Pembrolizumab是一种PD-1抑制剂药物,PD-1是一种重要的免疫抑制分子,PD-1抗体临床表现出显著抗肿瘤效果,包括对晚期转移患者的持久治疗效果。一般认为,对免疫检查点阻断剂的敏感性取决于肿瘤新生抗原负荷以及肿瘤微环境(TME)中免疫细胞浸润程度和组成。不幸的是,多数常见癌症并未表现出大量的突变和免疫细胞浸润,因此肿瘤对免疫检查点抑制剂不敏感,响应率低,仅20%患者使用有效。因此,开发能使这些肿瘤对免疫治疗更敏感方法也是目前重点研究方向之一。
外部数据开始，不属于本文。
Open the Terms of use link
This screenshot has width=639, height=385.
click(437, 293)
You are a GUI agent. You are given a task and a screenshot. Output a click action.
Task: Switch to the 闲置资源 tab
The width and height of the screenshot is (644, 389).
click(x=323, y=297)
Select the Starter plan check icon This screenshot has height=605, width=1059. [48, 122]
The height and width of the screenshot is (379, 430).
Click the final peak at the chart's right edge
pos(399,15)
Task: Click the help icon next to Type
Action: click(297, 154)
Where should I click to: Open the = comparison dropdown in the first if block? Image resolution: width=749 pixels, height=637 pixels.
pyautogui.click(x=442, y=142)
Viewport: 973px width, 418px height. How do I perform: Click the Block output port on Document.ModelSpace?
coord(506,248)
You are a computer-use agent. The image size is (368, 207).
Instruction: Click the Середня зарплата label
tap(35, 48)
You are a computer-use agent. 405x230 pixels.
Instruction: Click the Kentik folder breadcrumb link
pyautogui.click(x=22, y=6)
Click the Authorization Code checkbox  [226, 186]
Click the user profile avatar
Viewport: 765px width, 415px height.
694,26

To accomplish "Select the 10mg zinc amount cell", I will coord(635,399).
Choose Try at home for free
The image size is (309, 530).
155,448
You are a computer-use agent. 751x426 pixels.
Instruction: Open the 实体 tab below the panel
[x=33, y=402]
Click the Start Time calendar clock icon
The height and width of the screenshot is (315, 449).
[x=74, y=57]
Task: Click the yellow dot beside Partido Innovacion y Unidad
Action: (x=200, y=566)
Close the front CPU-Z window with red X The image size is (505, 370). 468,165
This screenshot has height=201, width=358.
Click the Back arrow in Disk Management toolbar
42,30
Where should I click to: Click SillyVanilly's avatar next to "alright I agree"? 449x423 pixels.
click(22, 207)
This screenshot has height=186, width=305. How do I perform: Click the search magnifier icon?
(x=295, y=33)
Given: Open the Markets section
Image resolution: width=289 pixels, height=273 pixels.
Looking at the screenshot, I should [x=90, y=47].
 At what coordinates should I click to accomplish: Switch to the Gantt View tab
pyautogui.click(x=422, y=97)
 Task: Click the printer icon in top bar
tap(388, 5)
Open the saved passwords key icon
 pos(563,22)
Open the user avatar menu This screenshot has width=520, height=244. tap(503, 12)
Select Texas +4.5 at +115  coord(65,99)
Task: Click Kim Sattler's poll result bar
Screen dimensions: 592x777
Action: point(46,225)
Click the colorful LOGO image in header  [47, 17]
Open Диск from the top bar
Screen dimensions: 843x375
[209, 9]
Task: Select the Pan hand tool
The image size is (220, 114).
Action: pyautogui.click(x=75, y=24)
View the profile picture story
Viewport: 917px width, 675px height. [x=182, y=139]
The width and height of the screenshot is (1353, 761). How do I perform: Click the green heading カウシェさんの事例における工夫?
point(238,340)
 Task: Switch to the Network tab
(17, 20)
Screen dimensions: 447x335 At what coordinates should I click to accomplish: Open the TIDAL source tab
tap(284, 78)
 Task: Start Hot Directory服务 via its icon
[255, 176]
戈氏梭菌(Clostridium ghonii)为严格厌氧菌,具有趋肿瘤低氧特性,仅能定植在肿瘤乏氧区。戈氏梭菌溶瘤可募集大量免疫细胞向TME浸润,包括树突状细胞、中性粒细胞、巨噬细胞在内的先天免疫细胞及CD3+T、CD4+T、CD8+T等特异性免疫细胞,改变TME中免疫细胞浸润程度和组成。同时促进肿瘤中TNF-α、IFN-γ、IL-6等细胞因子和趋化因子表达增强。可见,戈氏梭菌溶瘤可以通过多种方式影响TME免疫原性,使TME从一个免疫抑制状态变成免疫激活状态,打破免疫耐受,使得戈氏梭菌与免疫检查点抑制剂联用高效抗肿瘤成为可能。
发明内容
本发明根据现有技术的不足,提供戈氏梭菌芽孢联合PD-1抗体的应用。
本发明技术方案如下:
本发明提供了戈氏梭菌芽孢联合帕博利珠单抗(Pembrolizumab)在制备治疗结肠癌医药制品中的应用,所述戈氏梭菌包括戈氏梭菌MW-DCG-LCv-26菌株或MW-DCG-HNCv-18菌株;
所述戈氏梭菌MW-DCG-LCv-26菌株保藏于澳大利亚国家计量研究院,菌株编号为V12/001486,所述MW-DCG-HNCv-18菌株保藏于澳大利亚国家计量研究院,菌株保藏号V12/001485;
所述帕博利珠单抗(Pembrolizumab)为PD-1抗体(Pembrolizumab)注射液。
优选的,所述治疗结肠癌医药制品中戈氏梭菌芽孢剂量为1×107cfu/次;所述PD-1抗体(Pembrolizumab)注射液的剂量为0.2mg/次。
本发明提供了一种治疗结肠癌的药物,药物中的药效成分包括戈氏梭菌芽孢和帕博利珠单抗(Pembrolizumab)。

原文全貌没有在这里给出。